2016 novel by Richard Parks

Yamada Monogatari: The Emperor in Shadow is a historical fantasy novel by Richard Parks, the fourth volume in his Yamada Monogatari series featuring his sword and sorcery character Yamada no Goji. It was first published in trade paperback and ebook by Prime Books in September 2016. A subsequent audiobook edition was issued by Audible.

==Summary==
Protagonist Yamada no Goji is a minor nobleman of Heian period Japan, who aided by his associate, the lapsed Buddhist priest Kenji, investigates supernatural mysteries as a demon hunter.

As a result of his successful defense of Minamoto no Yoshii from assassination by magic, Lord Yamada has received his own estate in Kamakura, and has devoted his attention to restoring the fortunes of his previously disgraced clan. He is called back into public affairs by his patron Prince Kanemore to escort Princess Tagako back to the capital from her sinecure as head of a provincial temple.
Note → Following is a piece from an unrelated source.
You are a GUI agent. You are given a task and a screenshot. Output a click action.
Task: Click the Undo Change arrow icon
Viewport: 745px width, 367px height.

Secretly, he is also tasked with protecting her from supernatural threats aimed at destabilizing the regime of the new emperor, Sanjō.

Yamada and Kenji have their work cut out for them as the attempts on the princess's life escalate with every effort to trace the source of the plot—and Prince Kanemore has mysteriously disappeared.